[[ Given entries, beginning ]]

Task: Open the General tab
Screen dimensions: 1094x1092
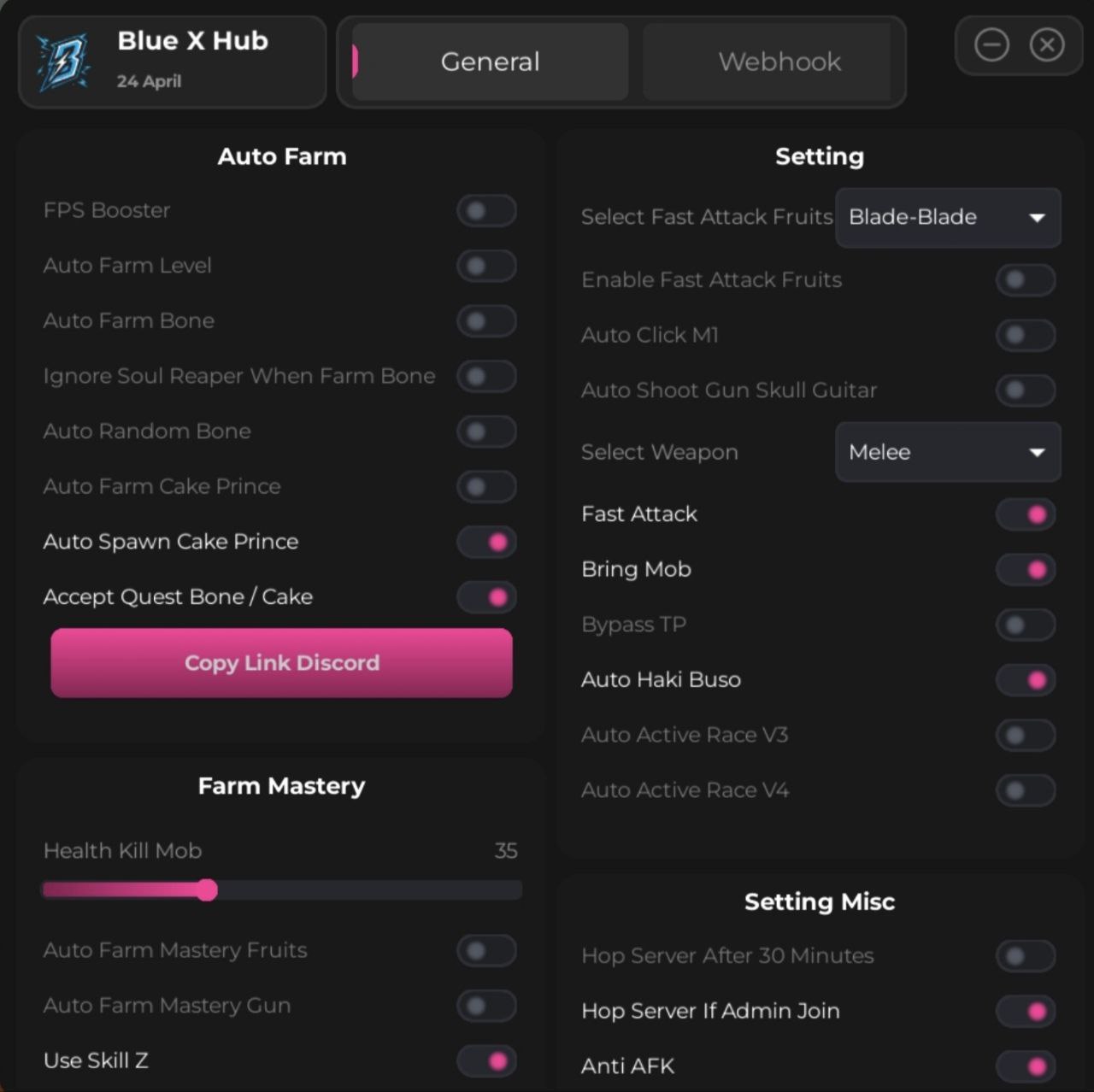Action: click(x=490, y=62)
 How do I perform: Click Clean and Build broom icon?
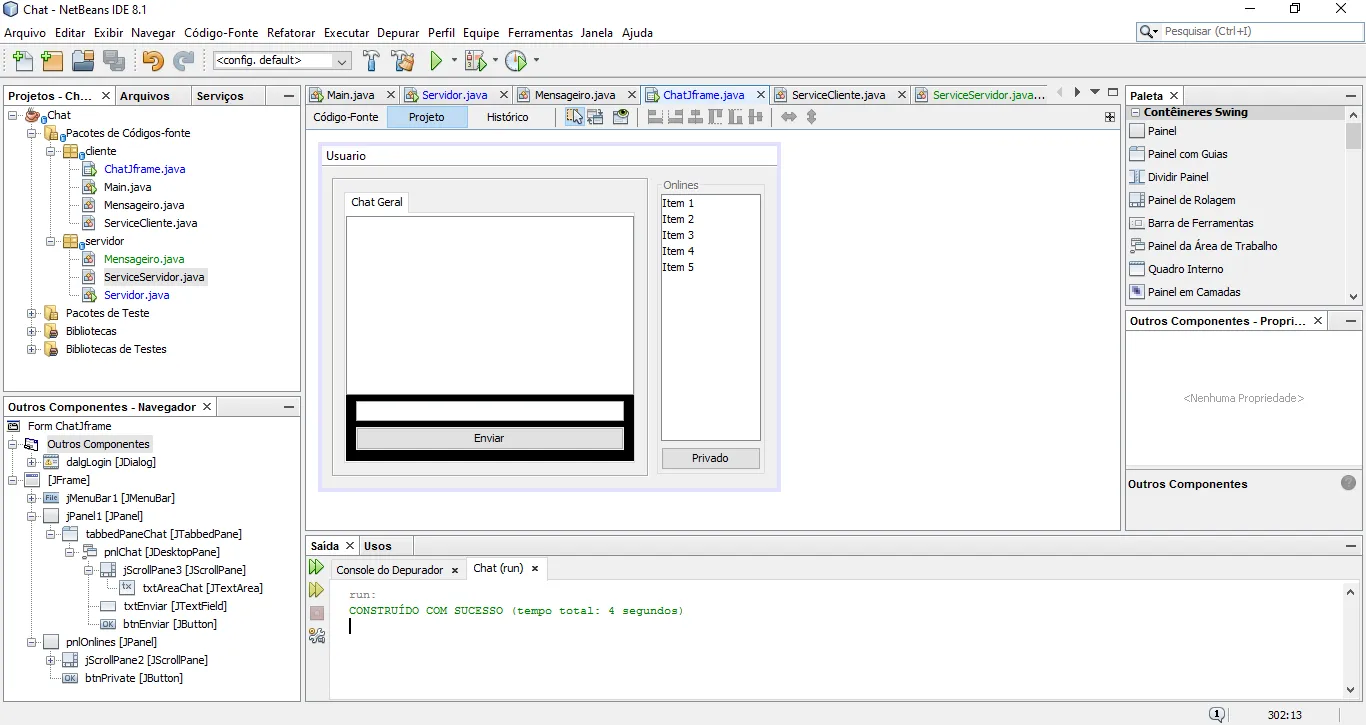(403, 61)

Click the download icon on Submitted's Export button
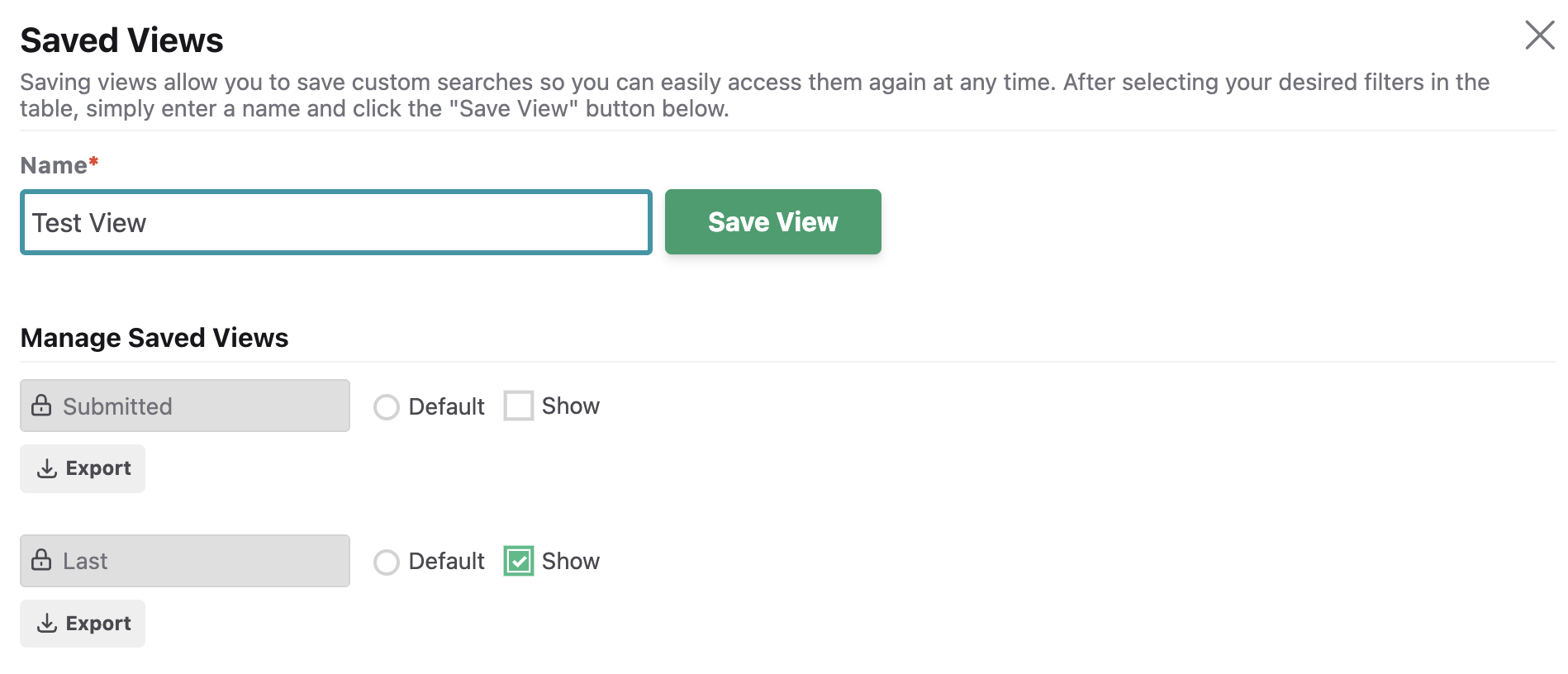coord(48,468)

[[ Given entries, end ]]

# Task prompt
From the line with "How do I perform: Click" down to the final line of the entries above, repeat each line exactly; omit the pictures.

# Response
 How do I perform: Click Clean and Build broom icon?
(403, 61)

Click the download icon on Submitted's Export button
coord(48,468)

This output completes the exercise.